Our industry has never been serious about security. We all download and run unvetted code via package managers every day. At least now the insanity is out in the open. We won't change until Skynet fires off the nukes.
Yes and also the software industry has never been truly serious about security either: it's more of implied table stakes than an advertised product feature.
Also, customers outsource the risk to their vendors, so as long as there's someone to sue, nobody worries about doing it right. Ship it now and pay the lawyers later.
This is never getting to skynet launching the nukes stage. It's not that clever and never will be.
Humans will kill us by it damage amplifying their worst characteristics.
Thus we'll die of a pandemic because some idiot LLM'ed up positive looking virology data when they were being too lazy to verify something. Everyone will trust it because they don't really care as long as it looks about right.
> We won't change until Skynet fires off the nukes.
And then we won't need to, because at that point it will be too late.
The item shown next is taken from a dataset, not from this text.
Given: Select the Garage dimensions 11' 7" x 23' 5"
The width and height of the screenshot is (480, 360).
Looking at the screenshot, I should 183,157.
I keep getting so depressed thinking about the inevitable. Quite simply, humans can't scale or iteratively improve. We still need to eat, we still need to sleep, we can only think on one thread at a time basically, we take 20 years to get to our prime, which is a fleeting moment, while most of our lifespan is spent in a state of decline of capability. AI humanoid robot from the near future doesn't need to eat or sleep, can work 24/7, can compute thousands of processes in parallel, is the same fungible unit as any other humanoid robot, forever with some maintenance. Why justify a sustaining an inefficient human in that modern world? It is more profitable for the company to have humans go extinct and maximize planetary resource use to its fullest extent possible.
Seems we are digging our graves as a species and don't even realize it. I mean Sam Altman is already saying it taking 20 years to train a human is a Big Problem.